Suspend the application of article 500.1 of the province's Highway Safety Code to justify mass arrests until it can be debated in court.

Recognize students' right to strike following a secret ballot, by clarifying the law of certification and financing for student associations.

Require protest organizers to notify public authorities of a demonstration ahead of time, except in cases of spontaneous demonstrations.

The minister of public security should remind police forces that crowd control strategies should only be used in exceptional cases and that a peaceful protest does not need to be dispersed just because of the actions of a few individuals.

Anarchopanda, the student protest mascot, told CBC's Daybreak he’s happy the report places so much emphasis on police action.

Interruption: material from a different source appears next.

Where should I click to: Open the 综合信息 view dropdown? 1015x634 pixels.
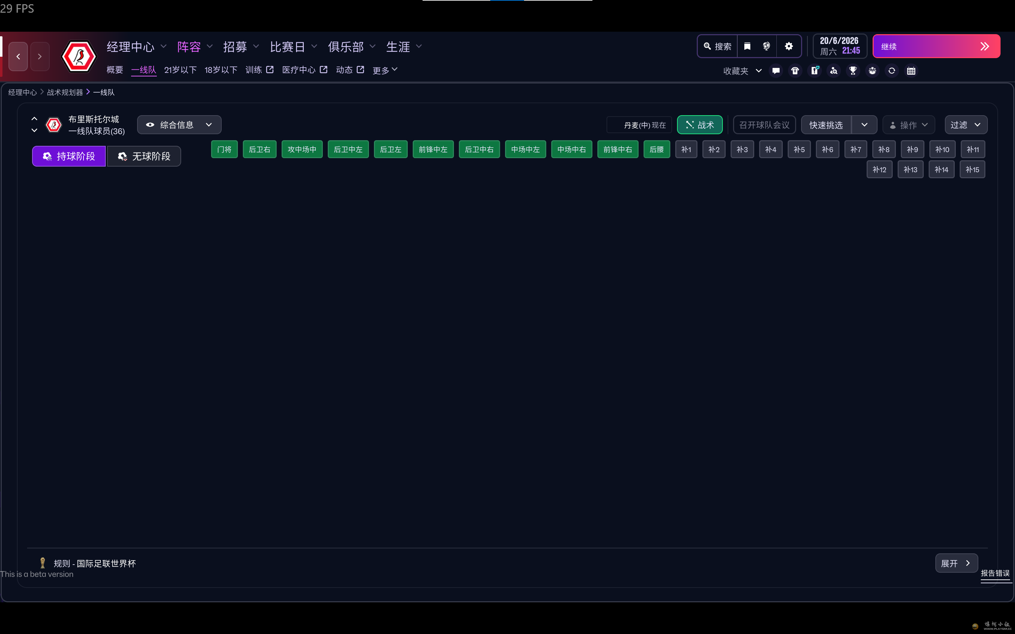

"People who commit crimes, police have a right to intervene against them, but protesting is not ... a crime and should not, therefore, be targeted by the police," said Anarchopanda mascot and CÉGEP philosophy professor Julien Villeneuve.

Benjamin Gingras, the spokesman for the student group that was at the centre of the 2012 protests — Association pour une Solidarité Syndicale Étudiante​ (ASSÉ) — said he wasn't surprised to see police tactics criticized in the report.

“We hope that the current government won’t make the same mistakes that the previous government made in regards to contempt towards the student movement.”

While ASSÉ acknowledges the report does shed light on several key problems, the student group remains critical of some aspects of the report.

ASSÉ believes mass arrests need to be banned completely.

The group also denounces the report for recommending that student groups use secret ballots to vote to strike.

In May 2013, the Parti Québécois government's public security minister, Stéphane Bergeron, set up a special committee chaired by former PQ minister Serge Ménard, to provide an overall picture of the events of spring 2012, as well as determine how demonstrations against tuition fee hikes escalated to such an extreme.

A number of protesters were injured at one particularly violent demonstration in Victoriaville, Que., after clashing with police.

The report says policing student demonstrations during the Maple Spring cost the province nearly $26 million.